§ WHAT THE TASK ASKS: Give back the entire listing verbatim.
Start of DATASET RECORDS
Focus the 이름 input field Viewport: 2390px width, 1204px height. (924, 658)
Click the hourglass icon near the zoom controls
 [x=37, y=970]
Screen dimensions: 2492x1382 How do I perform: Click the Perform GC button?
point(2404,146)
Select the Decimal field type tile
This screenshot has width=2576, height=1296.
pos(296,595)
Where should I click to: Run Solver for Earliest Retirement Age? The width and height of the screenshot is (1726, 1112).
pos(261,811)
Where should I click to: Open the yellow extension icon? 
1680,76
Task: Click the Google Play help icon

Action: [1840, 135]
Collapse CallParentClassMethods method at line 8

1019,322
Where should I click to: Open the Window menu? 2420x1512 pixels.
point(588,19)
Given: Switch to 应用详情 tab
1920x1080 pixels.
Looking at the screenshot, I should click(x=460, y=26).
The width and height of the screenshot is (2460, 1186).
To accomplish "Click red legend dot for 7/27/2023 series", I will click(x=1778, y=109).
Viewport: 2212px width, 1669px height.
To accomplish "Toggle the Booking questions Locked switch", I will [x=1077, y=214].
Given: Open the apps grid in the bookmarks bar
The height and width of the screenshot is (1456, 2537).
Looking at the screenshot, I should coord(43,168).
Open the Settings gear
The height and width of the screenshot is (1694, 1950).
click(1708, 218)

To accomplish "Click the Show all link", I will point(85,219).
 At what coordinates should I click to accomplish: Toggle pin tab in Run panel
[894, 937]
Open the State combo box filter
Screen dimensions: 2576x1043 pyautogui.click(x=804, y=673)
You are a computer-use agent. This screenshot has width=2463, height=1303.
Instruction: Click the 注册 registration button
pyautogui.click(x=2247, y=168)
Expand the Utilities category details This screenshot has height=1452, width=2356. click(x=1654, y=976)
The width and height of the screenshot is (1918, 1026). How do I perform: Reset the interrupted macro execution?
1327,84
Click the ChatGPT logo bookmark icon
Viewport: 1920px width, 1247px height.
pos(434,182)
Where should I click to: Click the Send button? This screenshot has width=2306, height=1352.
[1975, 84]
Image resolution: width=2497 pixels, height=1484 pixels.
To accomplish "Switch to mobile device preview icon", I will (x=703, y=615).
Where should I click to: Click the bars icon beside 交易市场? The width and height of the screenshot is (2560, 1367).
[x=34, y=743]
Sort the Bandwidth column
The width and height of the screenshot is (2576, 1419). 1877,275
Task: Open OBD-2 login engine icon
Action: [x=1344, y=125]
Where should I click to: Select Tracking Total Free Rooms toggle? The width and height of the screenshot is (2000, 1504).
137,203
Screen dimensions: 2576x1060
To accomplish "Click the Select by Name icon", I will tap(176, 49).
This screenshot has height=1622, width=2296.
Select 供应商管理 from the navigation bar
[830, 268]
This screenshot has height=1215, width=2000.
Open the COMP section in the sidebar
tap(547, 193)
End of DATASET RECORDS
§ WORKED SOLUTION:
Focus the 이름 input field Viewport: 2390px width, 1204px height. (924, 658)
Click the hourglass icon near the zoom controls
 [x=37, y=970]
Screen dimensions: 2492x1382 How do I perform: Click the Perform GC button?
point(2404,146)
Select the Decimal field type tile
This screenshot has width=2576, height=1296.
pos(296,595)
Where should I click to: Run Solver for Earliest Retirement Age? The width and height of the screenshot is (1726, 1112).
pos(261,811)
Where should I click to: Open the yellow extension icon? 
1680,76
Task: Click the Google Play help icon

Action: [1840, 135]
Collapse CallParentClassMethods method at line 8

1019,322
Where should I click to: Open the Window menu? 2420x1512 pixels.
point(588,19)
Given: Switch to 应用详情 tab
1920x1080 pixels.
Looking at the screenshot, I should click(x=460, y=26).
The width and height of the screenshot is (2460, 1186).
To accomplish "Click red legend dot for 7/27/2023 series", I will click(x=1778, y=109).
Viewport: 2212px width, 1669px height.
To accomplish "Toggle the Booking questions Locked switch", I will [x=1077, y=214].
Given: Open the apps grid in the bookmarks bar
The height and width of the screenshot is (1456, 2537).
Looking at the screenshot, I should coord(43,168).
Open the Settings gear
The height and width of the screenshot is (1694, 1950).
click(1708, 218)

To accomplish "Click the Show all link", I will point(85,219).
 At what coordinates should I click to accomplish: Toggle pin tab in Run panel
[894, 937]
Open the State combo box filter
Screen dimensions: 2576x1043 pyautogui.click(x=804, y=673)
You are a computer-use agent. This screenshot has width=2463, height=1303.
Instruction: Click the 注册 registration button
pyautogui.click(x=2247, y=168)
Expand the Utilities category details This screenshot has height=1452, width=2356. click(x=1654, y=976)
The width and height of the screenshot is (1918, 1026). How do I perform: Reset the interrupted macro execution?
1327,84
Click the ChatGPT logo bookmark icon
Viewport: 1920px width, 1247px height.
pos(434,182)
Where should I click to: Click the Send button? This screenshot has width=2306, height=1352.
[1975, 84]
Image resolution: width=2497 pixels, height=1484 pixels.
To accomplish "Switch to mobile device preview icon", I will (x=703, y=615).
Where should I click to: Click the bars icon beside 交易市场? The width and height of the screenshot is (2560, 1367).
[x=34, y=743]
Sort the Bandwidth column
The width and height of the screenshot is (2576, 1419). 1877,275
Task: Open OBD-2 login engine icon
Action: [x=1344, y=125]
Where should I click to: Select Tracking Total Free Rooms toggle? The width and height of the screenshot is (2000, 1504).
137,203
Screen dimensions: 2576x1060
To accomplish "Click the Select by Name icon", I will tap(176, 49).
This screenshot has height=1622, width=2296.
Select 供应商管理 from the navigation bar
[830, 268]
This screenshot has height=1215, width=2000.
Open the COMP section in the sidebar
tap(547, 193)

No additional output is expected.